BEGIN Document text

I Heard the Owl Call My Name
by Margaret Craven
I heard the sound before I stepped out of the car--that distinctive call of the Great Horned Owl. By the way, those tuffs are not ears--but give the appearance of horns. Walking down into the back yard--I heard it again--just like a dog barking. I called out--and sooner rather than later--it answered me. I had connected. And it is precisely that connection with the natural world that we have lost and need to get back.
The book, I Heard the Owl Call my Name, is the story of a young clergyman who is sent by his Bishop to a Native American tribe and village in the northwest. These are different times--because unknown by young cleric, the Bishop has the secret knowledge of the young man's terminal diagnosis. The Indians tell him he is going to die because the "owl has called your name." In this painful saga, the cleric reconnects with the natural world in which the tragedy of the terminal illness is the hope of finding his place in the natural world.

END Document text
BEGIN Dataset excerpts

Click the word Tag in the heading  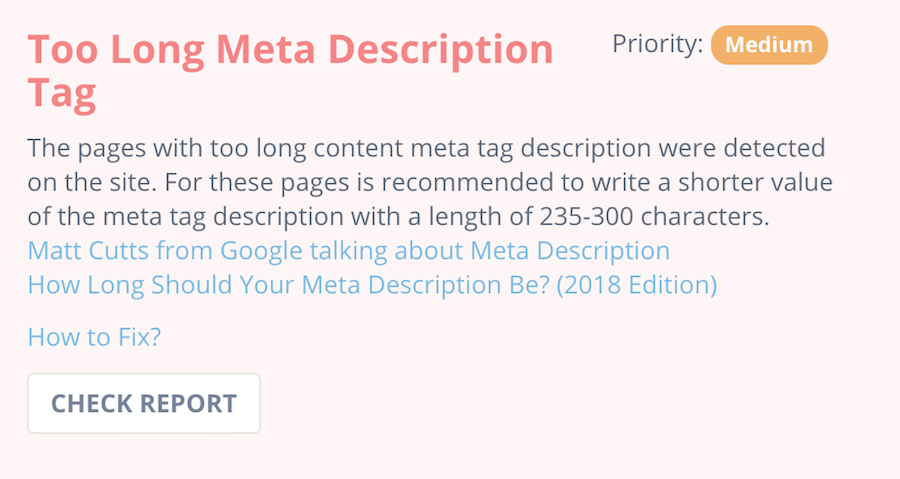tap(61, 94)
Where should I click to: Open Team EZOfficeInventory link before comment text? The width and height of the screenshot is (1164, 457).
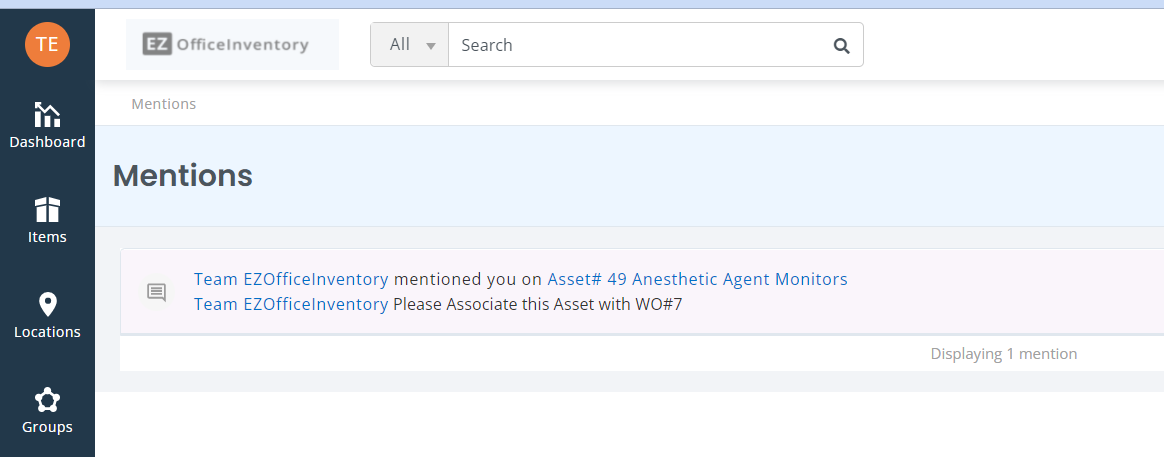coord(291,304)
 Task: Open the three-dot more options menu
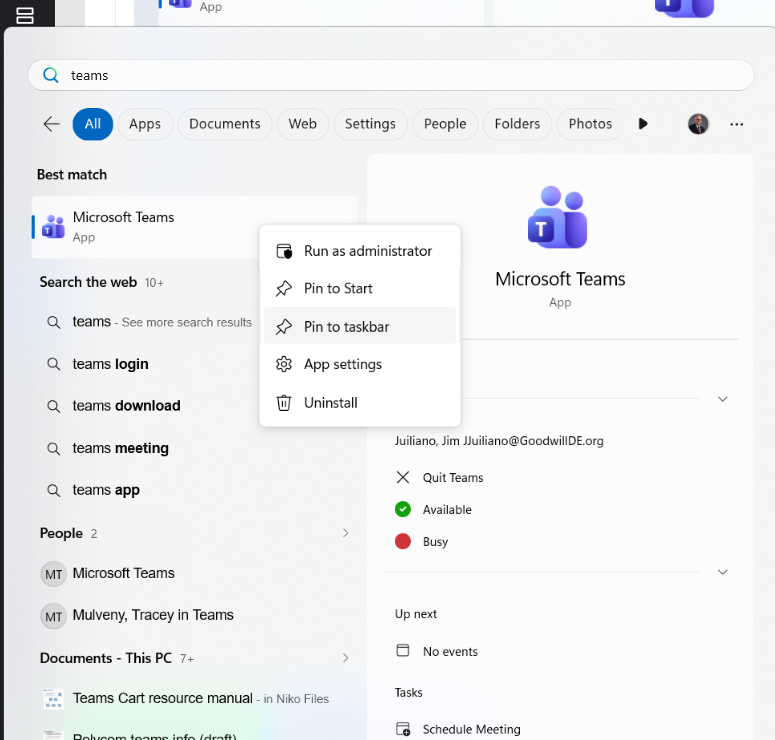[737, 124]
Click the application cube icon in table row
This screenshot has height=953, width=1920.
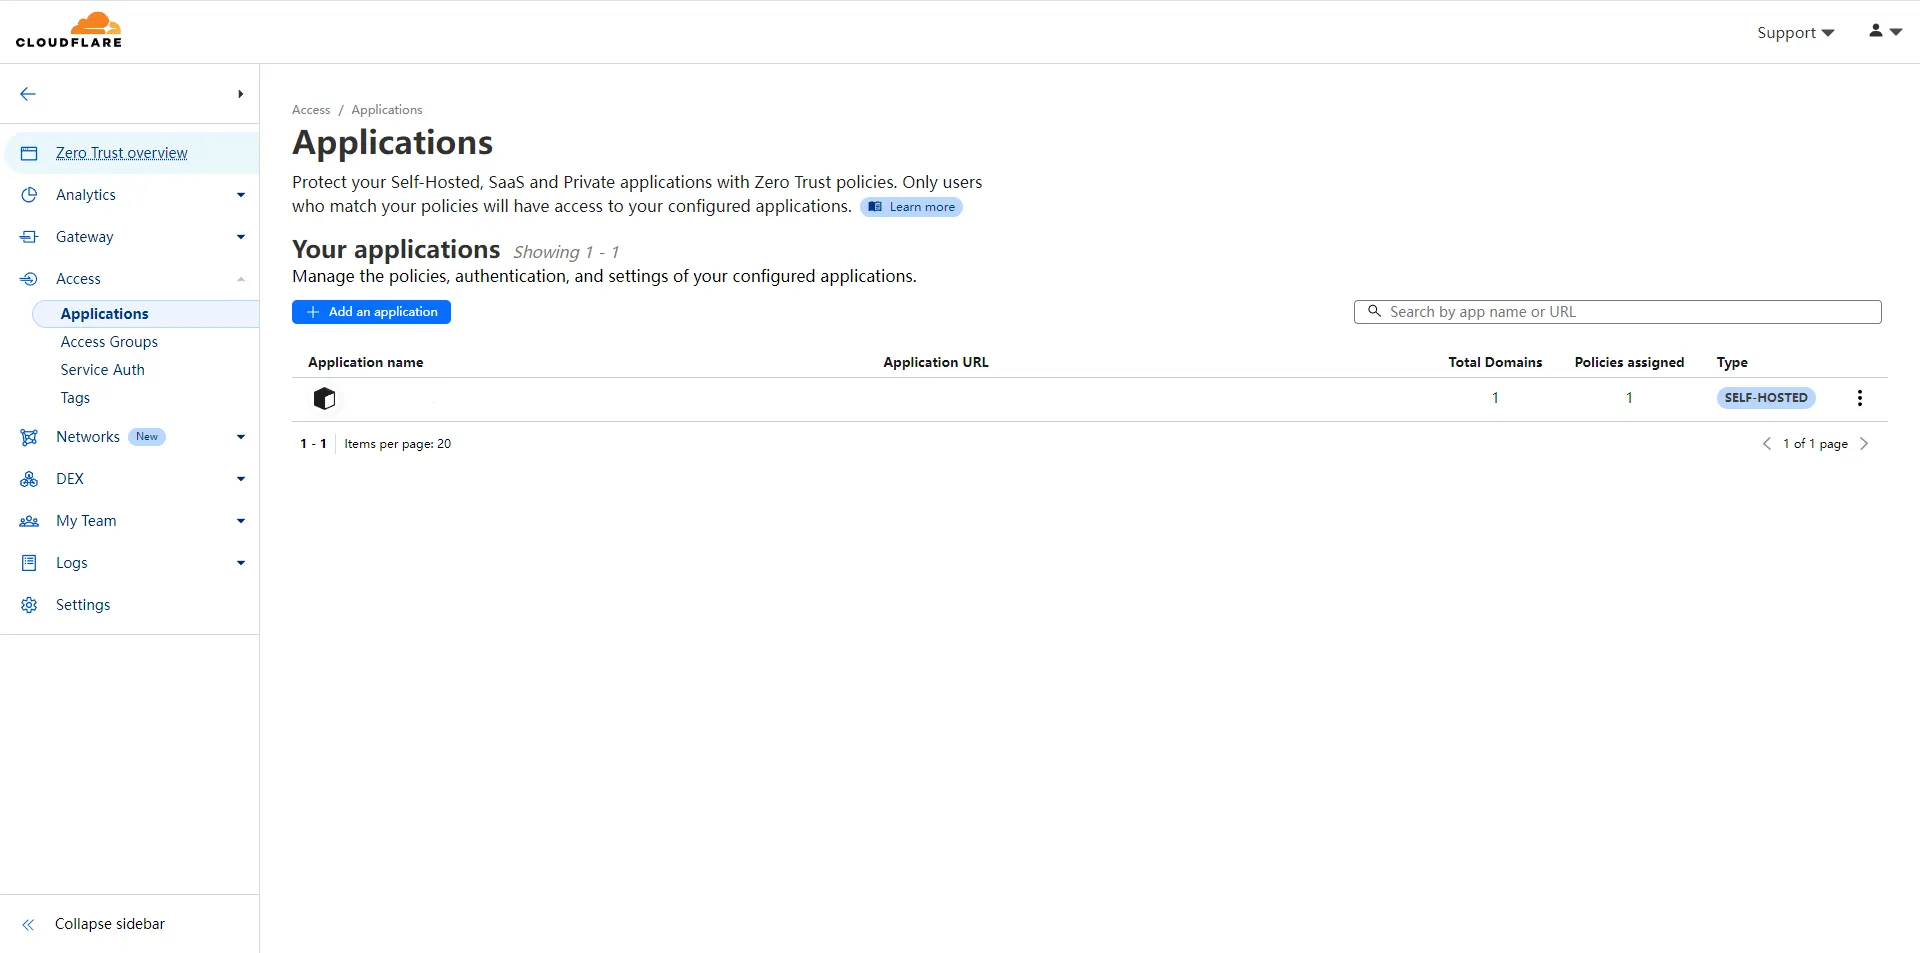point(324,399)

END Dataset excerpts

Assigned task A — From the review of *I Heard the Owl Call My Name*, list the people or groups from the book's story that it mentions.
Assigned task B — According to the review of *I Heard the Owl Call My Name*, what secret knowledge does the Bishop have?

Exercise output A —
- The young clergyman
- His Bishop
- The Native American tribe, referred to as the Indians of the village

Exercise output B — He knows the young man's terminal diagnosis.